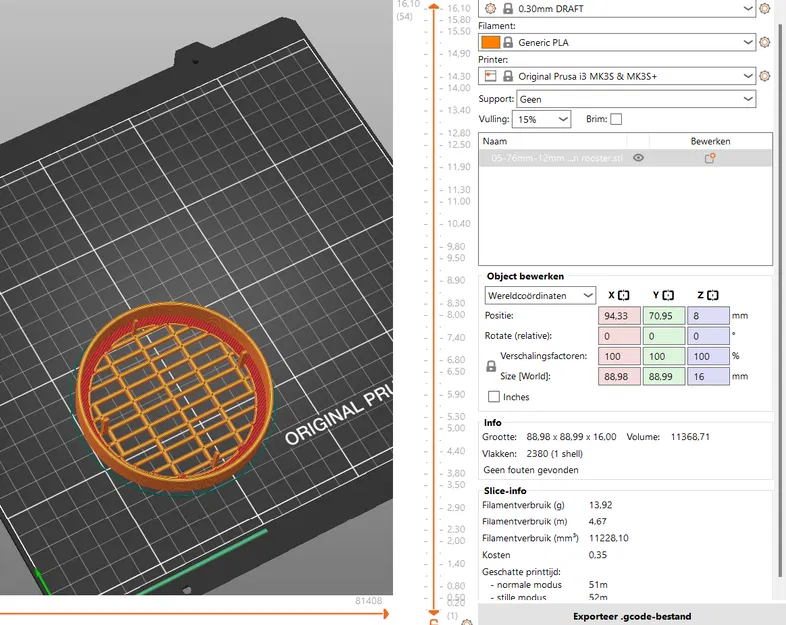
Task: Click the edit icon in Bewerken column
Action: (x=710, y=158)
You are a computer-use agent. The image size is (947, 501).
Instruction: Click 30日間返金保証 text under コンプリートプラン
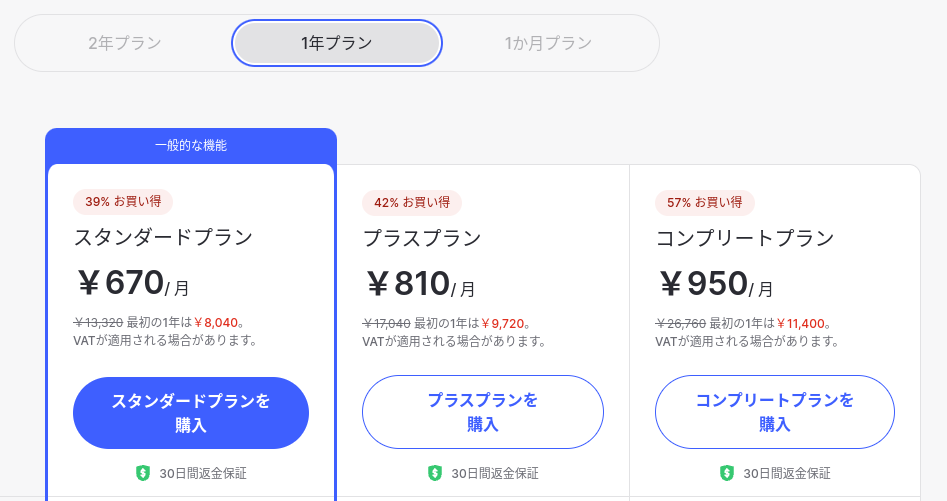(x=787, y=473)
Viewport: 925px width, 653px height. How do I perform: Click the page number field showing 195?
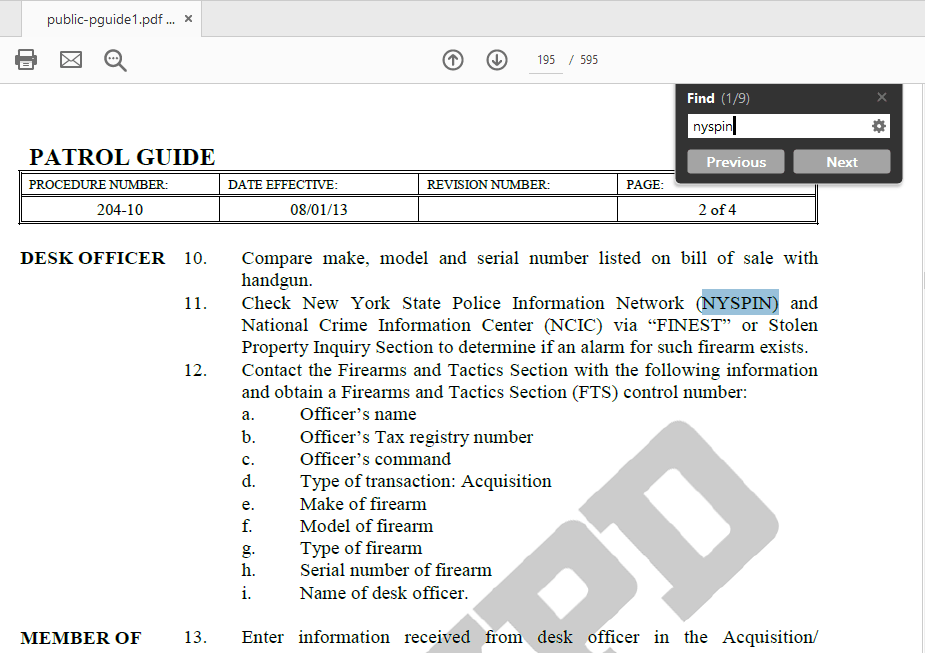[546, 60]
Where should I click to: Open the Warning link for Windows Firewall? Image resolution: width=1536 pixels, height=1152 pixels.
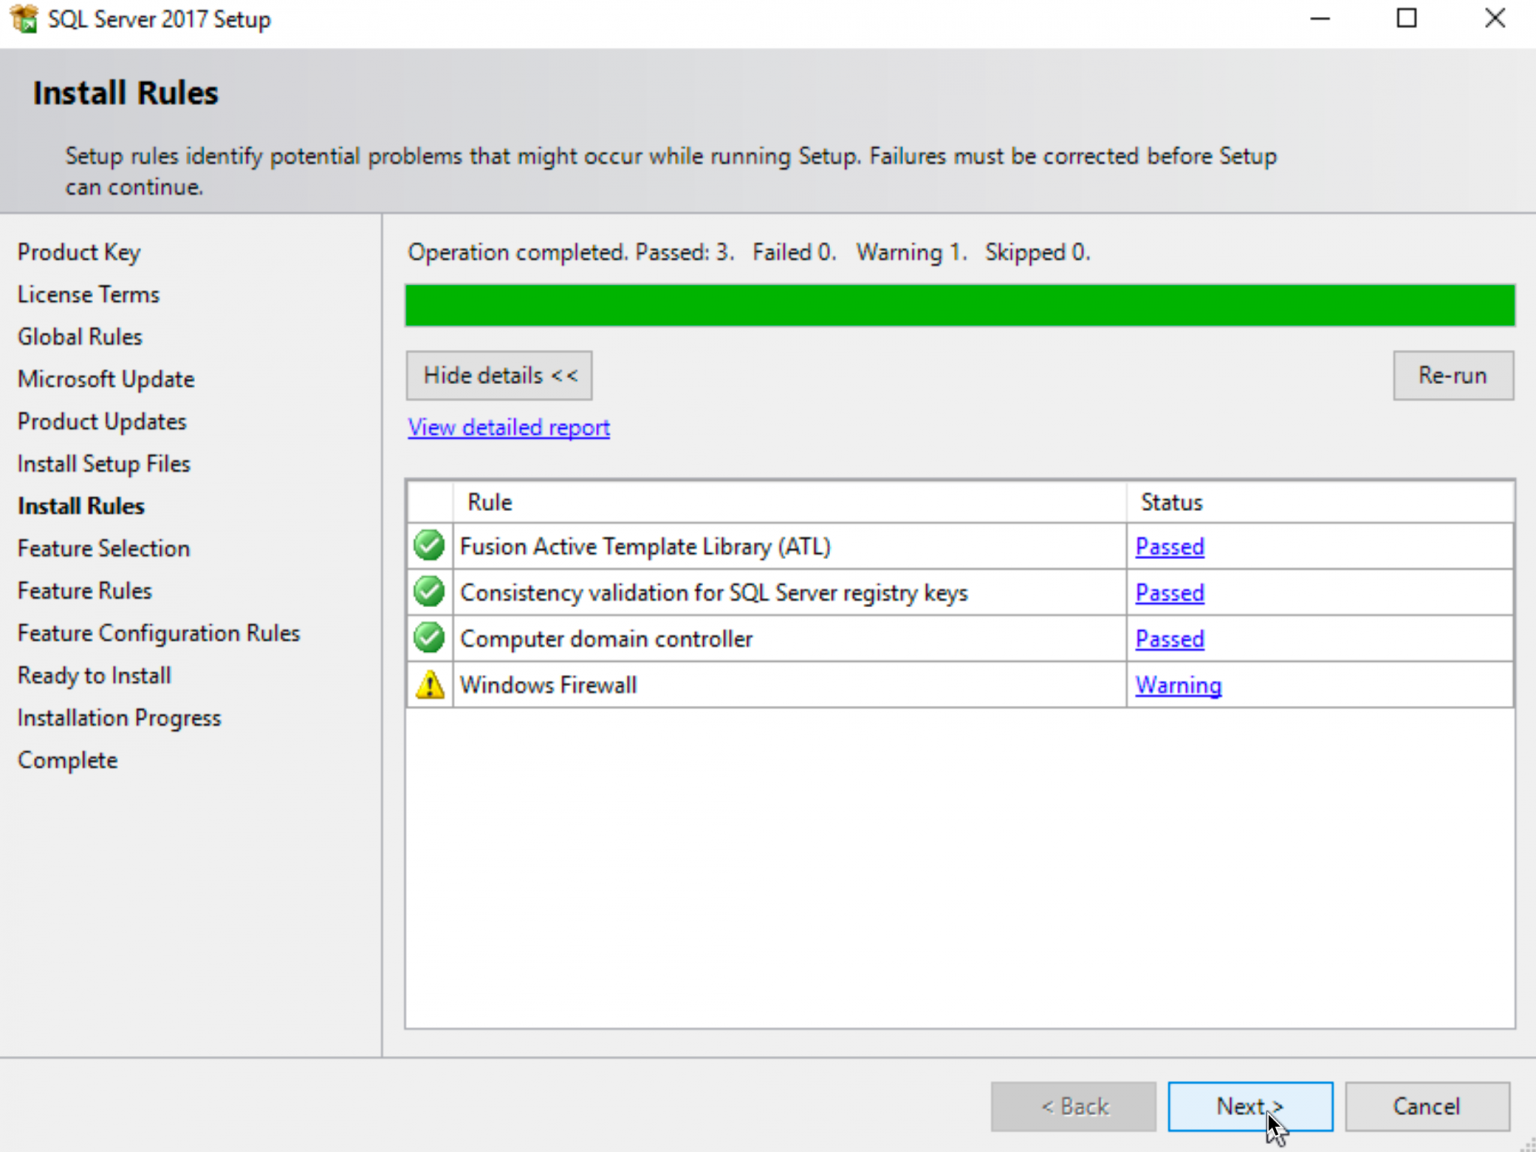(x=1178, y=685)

AIM OF THE TASK —
Where a line contains "You are a computer-use", begin there and set down exactly each line through the end of the data above, omitting any pictures.

EXERCISE OUTPUT —
You are a computer-use agent. The image size is (947, 501).
Instruction: Click 30日間返金保証 text under コンプリートプラン
(x=787, y=473)
Viewport: 925px width, 653px height. How do I perform: Click the page number field showing 195?
[546, 60]
Where should I click to: Open the Warning link for Windows Firewall? Image resolution: width=1536 pixels, height=1152 pixels.
(x=1178, y=685)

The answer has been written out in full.